You probably do not need a custom provider if:

your platform can already publish ClusterProfile resources (KEP‑4322) with credentialProviders (KEP‑5339); in that case, consider using or extending the Cluster Inventory API provider instead, or contributing upstream,
your use case is local development and testing only; the Kind, File, Kubeconfig, or Namespace providers usually cover those scenarios.

Provider interfaces recap

At the heart of multicluster-runtime is the multicluster.Provider interface:

type Provider interface {
	// Get returns a cluster for the given identifying cluster name. Get
	// returns an existing cluster if it has been created before.
	// If no cluster is known to the provider under the given cluster name,
	// ErrClusterNotFound should be returned.
	Get(ctx context.Context, clusterName string) (cluster.Cluster, error)

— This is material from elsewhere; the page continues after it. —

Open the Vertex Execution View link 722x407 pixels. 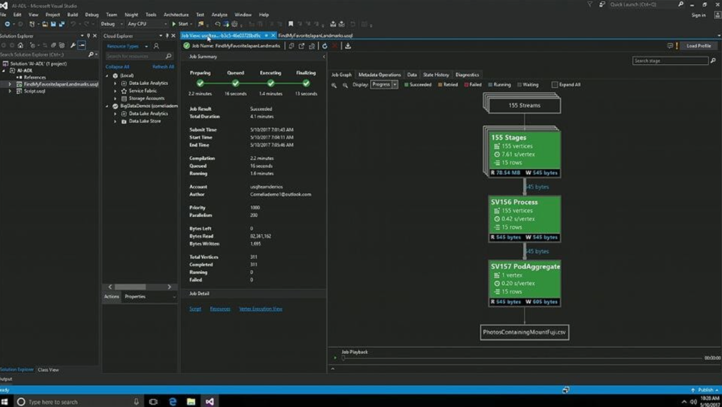(x=261, y=309)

	// IndexField indexes the given object by the given field on all engaged
	// clusters, current and future.
	IndexField(ctx context.Context, obj client.Object, field string, extractValue client.IndexerFunc) error
}

Many providers also implement ProviderRunnable so that the Multi-Cluster Manager can drive a discovery loop:

type ProviderRunnable interface {
	// Start runs the provider. Implementation of this method should block.
	// If you need to pass in manager, it is recommended to implement SetupWithManager(mgr mcmanager.Manager) error method on individual providers.
	// Even if a provider gets a manager through e.g. `SetupWithManager` the `Aware` passed to this method must be used to engage clusters.
	Start(context.Context, Aware) error
}

From a controller author’s perspective, there is no difference between built-in and custom providers:

you pass your provider instance into mcmanager.New(...),
controllers are registered via mcbuilder.ControllerManagedBy(mgr),
reconcilers receive mcreconcile.Request{ClusterName: ..., Request: ...} and call mgr.GetCluster(ctx, req.ClusterName).

The entire contract between your provider and the rest of the system is:

how Get behaves for a given clusterName, and
how and when you call Engage(...) (via the Aware passed into Start or via mcmanager.Manager.Engage).

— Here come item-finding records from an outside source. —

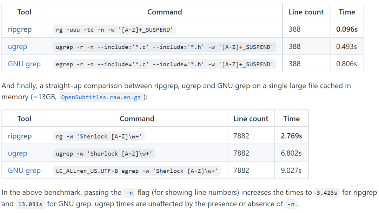Follow the ugrep link in the 6.802s row

[18, 153]
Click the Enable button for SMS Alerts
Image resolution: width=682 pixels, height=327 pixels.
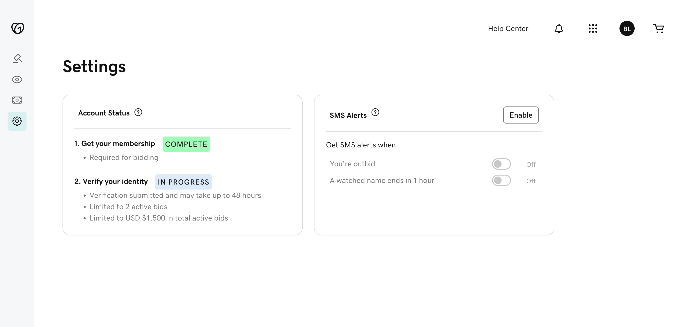click(x=521, y=115)
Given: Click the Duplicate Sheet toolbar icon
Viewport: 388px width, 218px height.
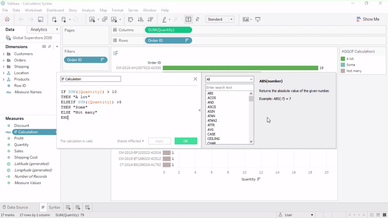Looking at the screenshot, I should pyautogui.click(x=105, y=19).
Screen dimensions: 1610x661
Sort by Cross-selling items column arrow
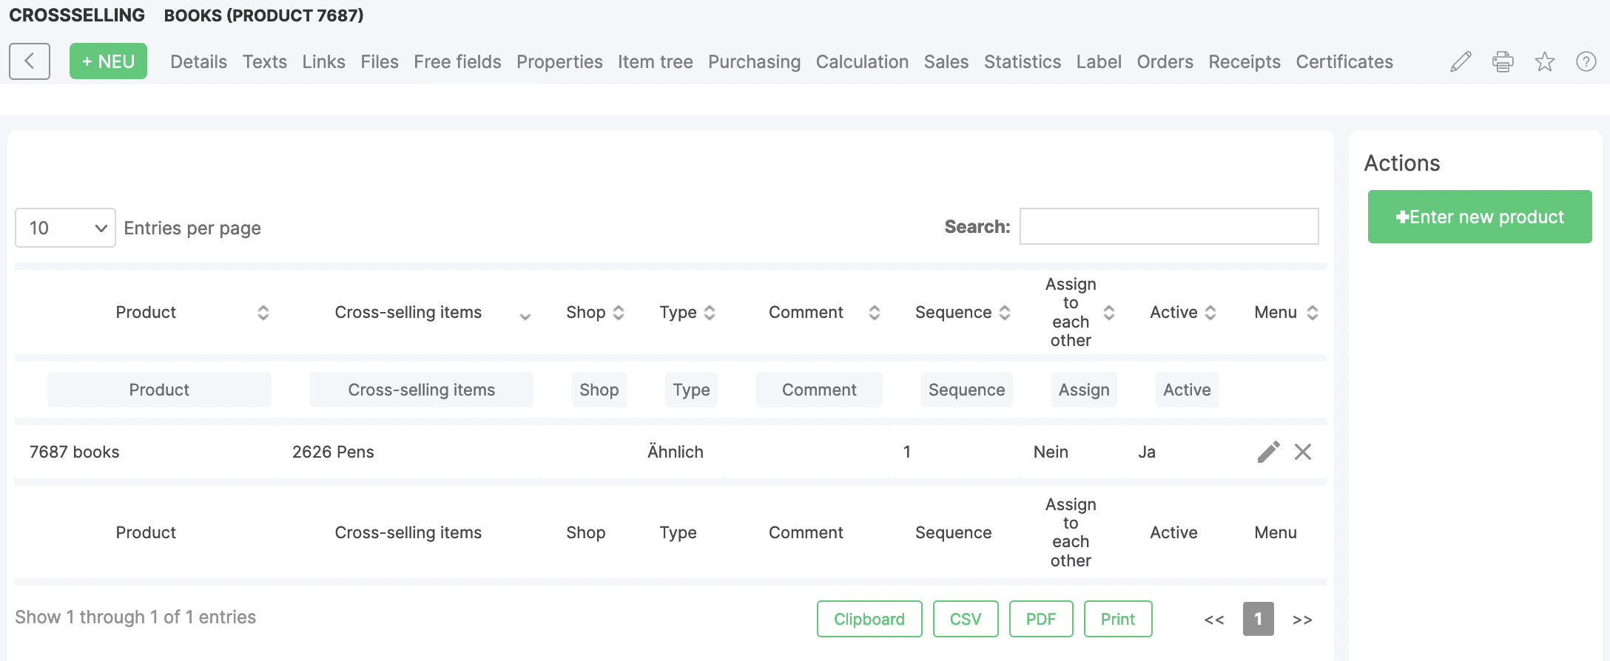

Designing a provider: concepts and constraints

Cluster naming and identity

Picking a good cluster naming scheme is one of the most important design decisions:

Names should be stable over the lifetime of a cluster (or at least over its membership in a ClusterSet).
Names should be unique within your fleet, and ideally within a ClusterSet or inventory.
Names should be derivable from your inventory model so you can always go from ClusterName back to a record.

SIG‑Multicluster’s KEP‑2149 (ClusterId for ClusterSet identification) introduces a ClusterProperty CRD with well‑known properties:

cluster.clusterset.k8s.io: a unique ID for the cluster within a ClusterSet,
clusterset.k8s.io: an identifier for the ClusterSet itself.

If your environment exposes these properties (directly or through a ClusterProfile):

strongly consider using cluster.clusterset.k8s.io as (or as part of) your ClusterName,
or at least store it in labels/annotations on your internal model so you can correlate logs and metrics.

Inventory and readiness semantics

Most real-world providers are driven by some inventory API:

Cluster API provider:
- watches CAPI Cluster objects,
- only engages clusters when they reach the Provisioned phase.
Cluster Inventory API provider:
- watches ClusterProfile objects (KEP‑4322),
- uses status.conditions (for example ControlPlaneHealthy, Joined) to decide readiness.

Your custom provider should similarly define:

What object means “this cluster exists”?
- e.g. a row in a database, a CRD, a configuration file, or an entry from an external HTTP API.
What conditions mean “this cluster is ready to reconcile”?
- Kubernetes control plane reachable,
- basic health checks passing,
- credentials available.
What events remove a cluster from the fleet?
- resource deletion,
- status condition turning False for a long period,
- explicit “decommissioned” flag.

Being deliberate here prevents flapping: avoid frequently adding/removing the same cluster unless your semantics really demand it.

Credentials and connectivity

Every provider must ultimately produce a *rest.Config for each cluster:

Built-in providers show several approaches:
- File provider and Kubeconfig provider parse traditional kubeconfig files or Secrets,
- Cluster API provider and Cluster Inventory API provider obtain kubeconfigs from a management system,
- Namespace provider shares one cluster.Cluster but exposes multiple logical “clusters”.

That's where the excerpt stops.